**SOURCE TEXT**.
__________________________________________________
Single Gene Leap Led to Flea Transmission of Plague

A single gene change in a relatively benign recent ancestor of the bacterium that causes bubonic plague played a key role in the evolution of the deadly disease, researchers
have discovered. Their findings were reported in the April 25, 2002, issue of Science.

By acquiring this gene, the bacterium gradually changed from a germ that caused a mild human stomach illness acquired from contaminated food or water to the flea-borne agent of the Black Death, which in the 14th century killed one-fourth of Europe's population.

Our research illustrates how a single genetic change can profoundly affect the evolution of disease. In this case, that genetic change set the stage for a completely new route of
disease transmission, notes B. Joseph Hinnebusch, Ph.D., lead author of the study and plague expert at Rocky Mountain Laboratories, a Montana (USA) outpost of the US National Institute of Allergy and Infectious Diseases (NIAID).
__________________________________________________
**TASK GOAL**. Copy everything in the plague article from "A single gene change" down to "issue of Science.". You won't need the listing.

**LISTED RECORDS**.
__________________________________________________
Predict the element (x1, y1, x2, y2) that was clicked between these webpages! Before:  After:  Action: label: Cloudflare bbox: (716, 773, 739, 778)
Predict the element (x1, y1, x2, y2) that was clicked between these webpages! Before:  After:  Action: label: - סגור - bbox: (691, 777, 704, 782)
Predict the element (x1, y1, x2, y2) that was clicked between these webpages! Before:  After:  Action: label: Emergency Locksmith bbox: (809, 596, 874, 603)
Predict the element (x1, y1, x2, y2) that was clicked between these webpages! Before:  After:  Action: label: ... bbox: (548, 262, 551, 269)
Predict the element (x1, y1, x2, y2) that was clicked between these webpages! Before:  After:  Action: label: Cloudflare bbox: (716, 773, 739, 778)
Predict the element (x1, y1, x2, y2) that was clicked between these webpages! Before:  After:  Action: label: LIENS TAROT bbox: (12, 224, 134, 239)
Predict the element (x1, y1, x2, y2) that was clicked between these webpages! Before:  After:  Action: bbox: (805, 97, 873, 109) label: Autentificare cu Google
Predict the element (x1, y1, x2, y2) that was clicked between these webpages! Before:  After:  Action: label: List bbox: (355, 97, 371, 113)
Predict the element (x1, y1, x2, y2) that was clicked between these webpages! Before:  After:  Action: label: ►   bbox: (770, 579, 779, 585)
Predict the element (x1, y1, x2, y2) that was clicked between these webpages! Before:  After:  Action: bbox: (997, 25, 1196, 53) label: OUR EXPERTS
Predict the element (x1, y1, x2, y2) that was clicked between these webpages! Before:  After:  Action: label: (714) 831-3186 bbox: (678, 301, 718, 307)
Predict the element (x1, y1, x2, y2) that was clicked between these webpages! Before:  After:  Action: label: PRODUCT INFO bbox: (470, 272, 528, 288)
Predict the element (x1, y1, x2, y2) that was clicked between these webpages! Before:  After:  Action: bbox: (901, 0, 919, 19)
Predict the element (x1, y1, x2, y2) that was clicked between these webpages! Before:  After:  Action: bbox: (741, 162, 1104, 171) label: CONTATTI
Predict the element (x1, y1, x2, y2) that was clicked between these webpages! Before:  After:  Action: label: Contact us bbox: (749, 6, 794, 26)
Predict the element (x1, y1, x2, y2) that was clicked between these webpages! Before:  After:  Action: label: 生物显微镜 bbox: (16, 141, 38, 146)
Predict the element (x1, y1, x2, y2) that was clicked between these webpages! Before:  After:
__________________________________________________
**FINAL ANSWER**.
A single gene change in a relatively benign recent ancestor of the bacterium that causes bubonic plague played a key role in the evolution of the deadly disease, researchers
have discovered. Their findings were reported in the April 25, 2002, issue of Science.